Every year prominent research organizations such as J. D. Power & Associates survey millions of customers and businesses to gather customer-satisfaction rankings. A June 2008 industry-satisfaction study by that organization shows that Alaska Airlines, Continental Airlines and JetBlue Airways rank highest in customer satisfaction even amid declining overall satisfaction with the airline industry. Pella ranks highest for a second consecutive year in the 2008 Windows and Patio Doors Satisfaction Study. Microtel Inns & Suites is ranked highest in the economy/budget-hotel segment for a seventh consecutive year in the 2008 North American Hotel Guest Satisfaction Index Study.
In a business environment the CMO must be the ringmaster, the one who makes order of chaos. And in virtually all business circumstances, the ringmaster should want satisfied customers.
So why do so many customers remain unsatisfied when dealing with business service personnel? Why does achieving overall customer satisfaction appear so hard to accomplish?

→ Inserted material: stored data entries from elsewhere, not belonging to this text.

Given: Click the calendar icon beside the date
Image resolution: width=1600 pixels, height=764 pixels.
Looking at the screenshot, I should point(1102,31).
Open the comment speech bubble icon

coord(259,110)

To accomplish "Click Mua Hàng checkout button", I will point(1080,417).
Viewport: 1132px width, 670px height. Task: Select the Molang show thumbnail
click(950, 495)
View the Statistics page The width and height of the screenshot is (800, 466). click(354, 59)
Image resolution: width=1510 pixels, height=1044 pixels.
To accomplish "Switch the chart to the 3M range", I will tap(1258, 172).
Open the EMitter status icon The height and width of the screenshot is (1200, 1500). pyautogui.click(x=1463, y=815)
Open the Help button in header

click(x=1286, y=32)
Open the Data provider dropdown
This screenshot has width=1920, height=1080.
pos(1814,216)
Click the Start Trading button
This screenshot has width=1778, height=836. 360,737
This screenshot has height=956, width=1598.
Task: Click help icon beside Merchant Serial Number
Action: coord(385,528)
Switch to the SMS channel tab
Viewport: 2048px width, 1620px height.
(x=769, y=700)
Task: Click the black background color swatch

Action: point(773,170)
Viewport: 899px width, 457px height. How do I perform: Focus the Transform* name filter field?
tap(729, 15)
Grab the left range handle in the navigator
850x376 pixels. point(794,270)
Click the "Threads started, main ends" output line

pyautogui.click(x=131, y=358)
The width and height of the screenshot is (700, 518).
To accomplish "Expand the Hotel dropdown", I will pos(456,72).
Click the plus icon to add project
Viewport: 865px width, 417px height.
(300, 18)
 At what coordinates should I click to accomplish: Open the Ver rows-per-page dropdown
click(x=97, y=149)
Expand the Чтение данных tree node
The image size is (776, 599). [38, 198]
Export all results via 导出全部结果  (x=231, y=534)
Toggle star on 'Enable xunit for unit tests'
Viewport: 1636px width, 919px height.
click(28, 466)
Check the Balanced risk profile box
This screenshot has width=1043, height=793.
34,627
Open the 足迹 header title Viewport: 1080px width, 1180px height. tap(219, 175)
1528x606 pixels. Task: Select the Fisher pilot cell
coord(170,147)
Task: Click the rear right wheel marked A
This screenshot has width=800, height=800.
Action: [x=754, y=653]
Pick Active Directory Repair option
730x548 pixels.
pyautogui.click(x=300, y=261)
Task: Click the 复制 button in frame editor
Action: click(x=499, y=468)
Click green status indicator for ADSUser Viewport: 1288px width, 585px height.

Maybe there are no adequate company training programs. Maybe service personnel are not adequately trained. Maybe company training programs simply do not get down to the necessary level. Maybe the personnel at the service level are simply a disinterested and/or disempowered lot. Or maybe, and more likely, the CMO is not involved.
Developing, implementing and, importantly, monitoring effective training programs is a CMO's responsibility.
CMOs, do you care about your customers? I ask because, unfortunately, I've been in situations in which I've had to deal with the president or CEO to achieve the satisfaction I deserve since you, the ringmaster, often seem uninvolved.
|ABOUT THE AUTHOR|
Bill Heath is a lecturer in the department of marketing and international business at the Zicklin School of Business, Baruch College, City University of New York. He has more than 30 years of experience in marketing, advertising and branding.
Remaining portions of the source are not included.